KLINIKFARMA – Upaya Pemerintah untuk mengendalikan penyakit DBD dengan melepaskan nyamuk Wolbachia mengalami kendala karena tersebarnya hoaks. Hal ini diungkapkan oleh Direktur Pencegahan dan Pengendalian Penyakit Menular Kementerian Kesehatan (Kemenkes) Imran Pambudi setelah mengevaluasi situasi di Bandung saat ini.
Salah satu hoaks yang beredar di masyarakat adalah anggapan bahwa teknologi nyamuk Wolbachia merupakan rekayasa genetika. Sehingga, teknologi ini dianggap lebih berbahaya bagi manusia dibandingkan pandemi covid-19.
“Minat warga untuk berperan sebagai ‘orang tua asuh’ telur nyamuk ber-Wolbachia menurun seiring dengan tersebarnya kabar bohong atau hoaks. Titik penitipan ember mengalami penurunan yang signifikan, dari awalnya mencapai sekitar 350 ember, namun setelah munculnya isu hoaks pada akhir tahun, jumlahnya turun drastis menjadi hanya sekitar 30 persen dari titik ember yang sebelumnya mau dititipkan,” ujar Imran.
“Karena itu, persentase perkembangbiakan nyamuk aedes aegypti yang diperiksa di alam saat ini baru mencapai 14 persen dari jumlah yang seharusnya berada di kisaran 35 persen,” tambahnya.
Program inovatif penanggulangan DBD dengan menggunakan teknologi nyamuk ber-Wolbachia telah melalui uji coba yang dilakukan oleh Universitas Gadjah Mada (UGM), Yayasan Tahija, dan Monash University selama sekitar 10 tahun.

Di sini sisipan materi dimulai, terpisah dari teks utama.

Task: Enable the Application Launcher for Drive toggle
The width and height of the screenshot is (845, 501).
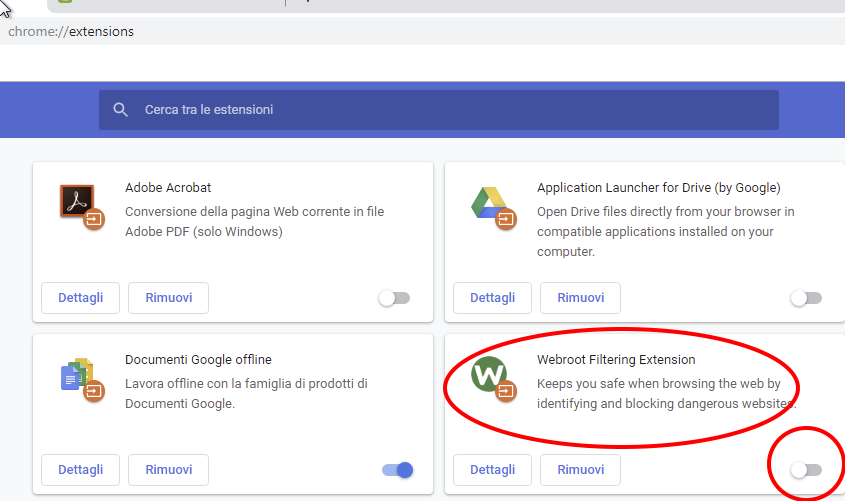Action: point(805,298)
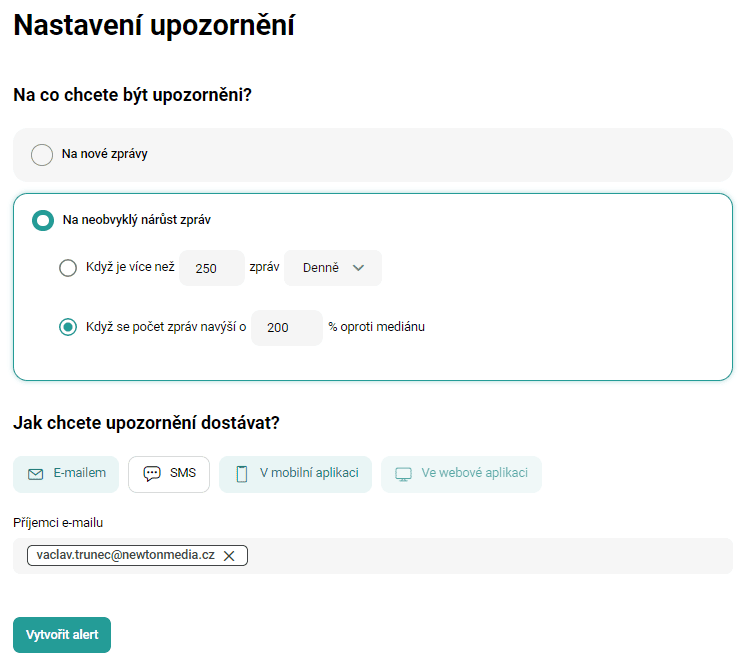Toggle SMS notification channel
Screen dimensions: 746x659
(169, 474)
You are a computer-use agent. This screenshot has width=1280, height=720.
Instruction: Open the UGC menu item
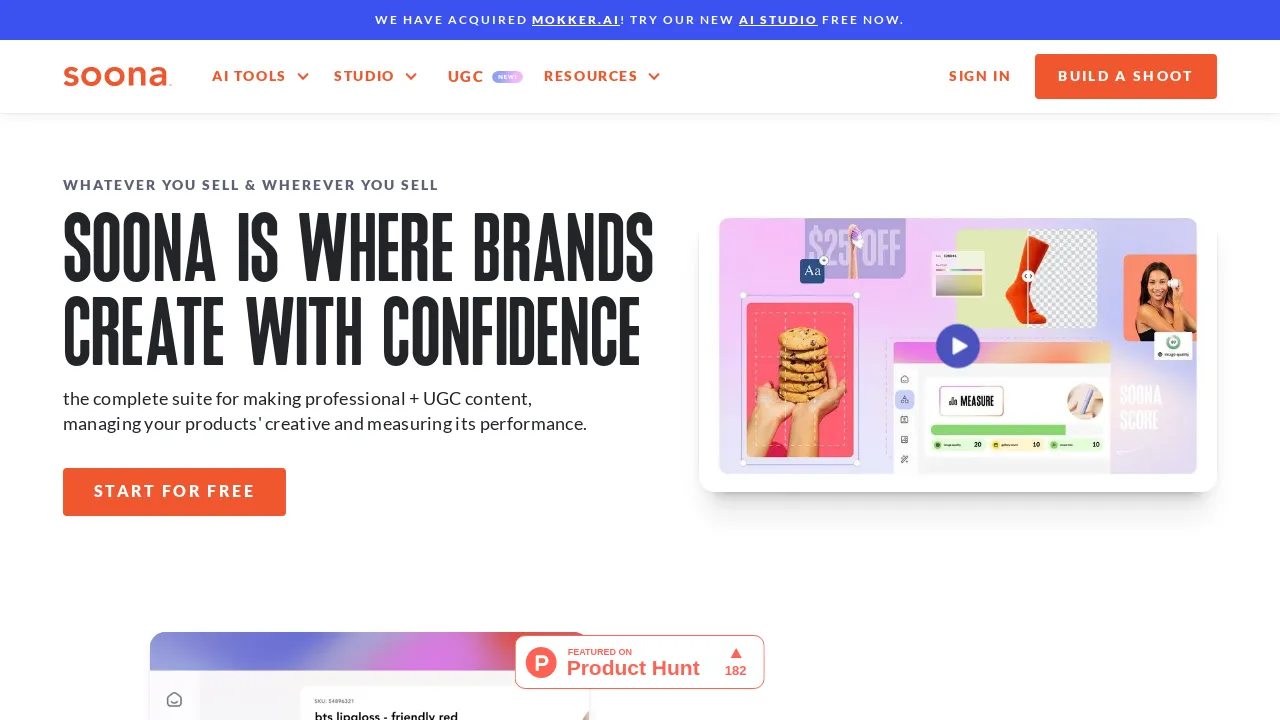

Wolbachia adalah bakteri alami, simbion yang umum ditemukan di hewan arthropoda, yang memiliki mekanisme untuk menghambat replikasi virus dengue.
Hasil penelitian yang dilakukan di Yogyakarta berhasil menurunkan tingkat kejadian (incidence rate) DBD sebesar 77 persen dan mengurangi risiko perawatan di rumah sakit hingga 86 persen.